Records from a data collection
---
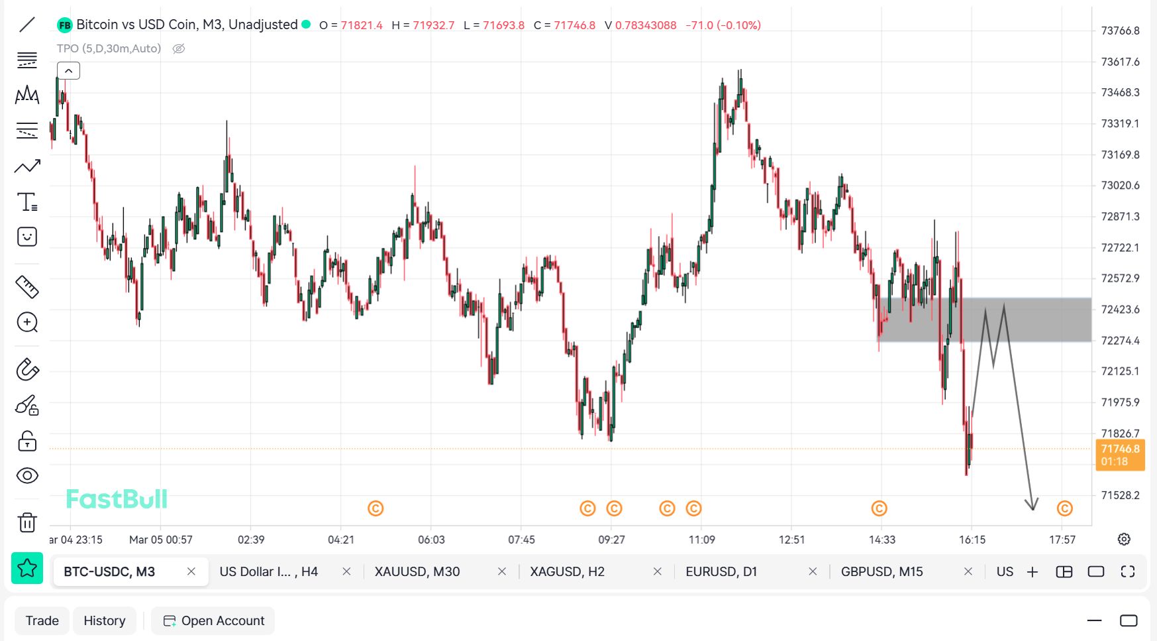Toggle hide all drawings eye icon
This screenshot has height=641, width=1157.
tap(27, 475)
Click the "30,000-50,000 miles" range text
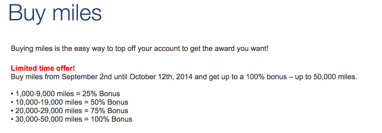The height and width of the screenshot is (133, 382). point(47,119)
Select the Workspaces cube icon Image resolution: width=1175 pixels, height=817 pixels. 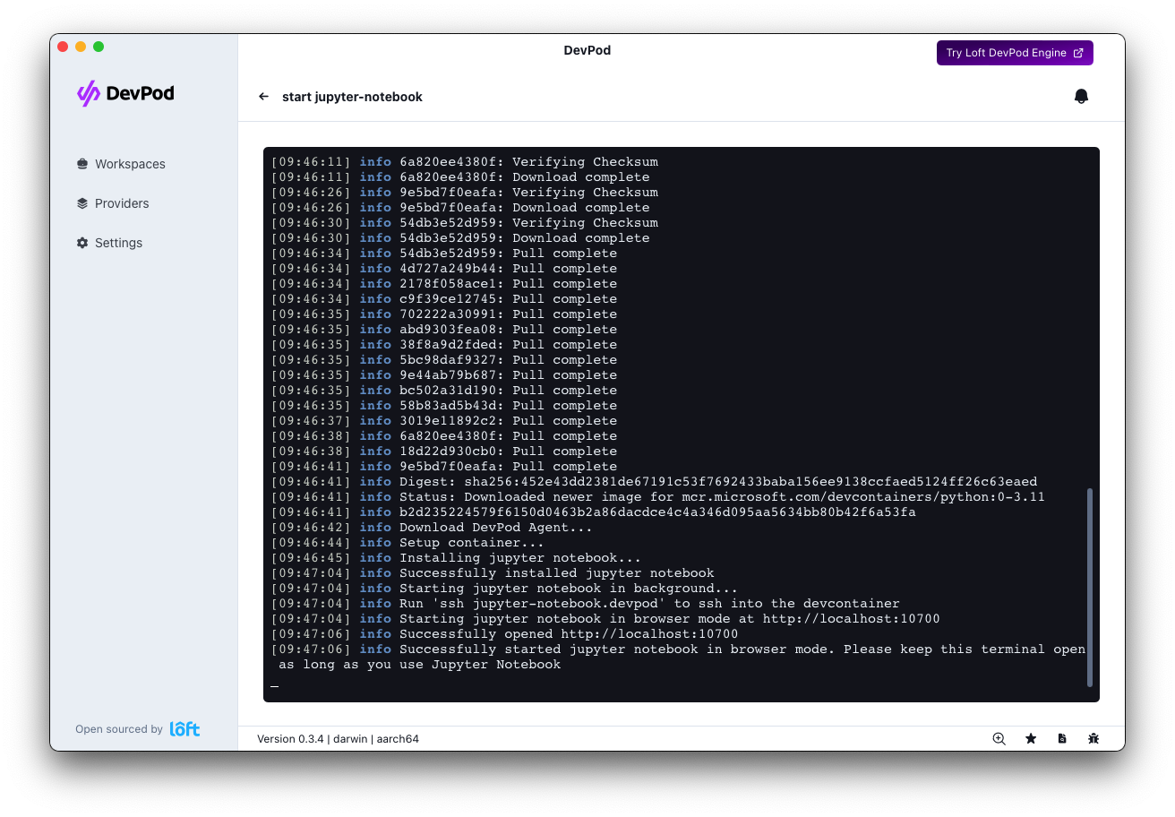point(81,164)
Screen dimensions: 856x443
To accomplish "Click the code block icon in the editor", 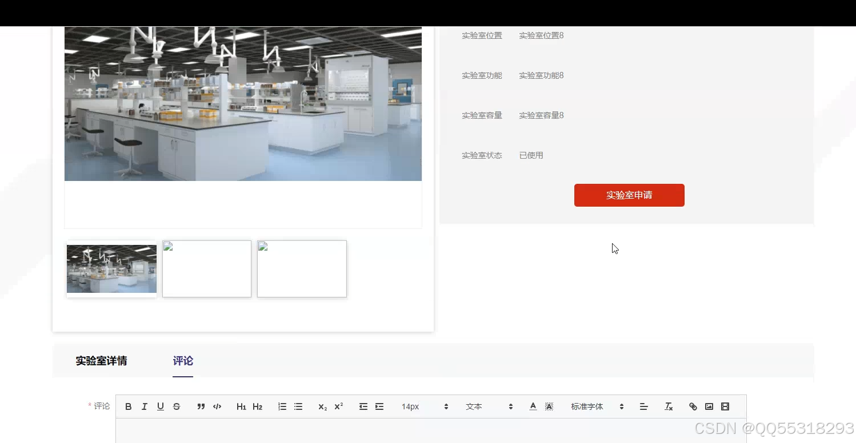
---
◆ PROBLEM TO SOLVE ◆
From the line that contains "Screen dimensions: 856x443" through the last line of the entries, transcribe every line exactly, leaving out the pictures.

◆ RESPONSE ◆
Screen dimensions: 856x443
To accomplish "Click the code block icon in the editor", 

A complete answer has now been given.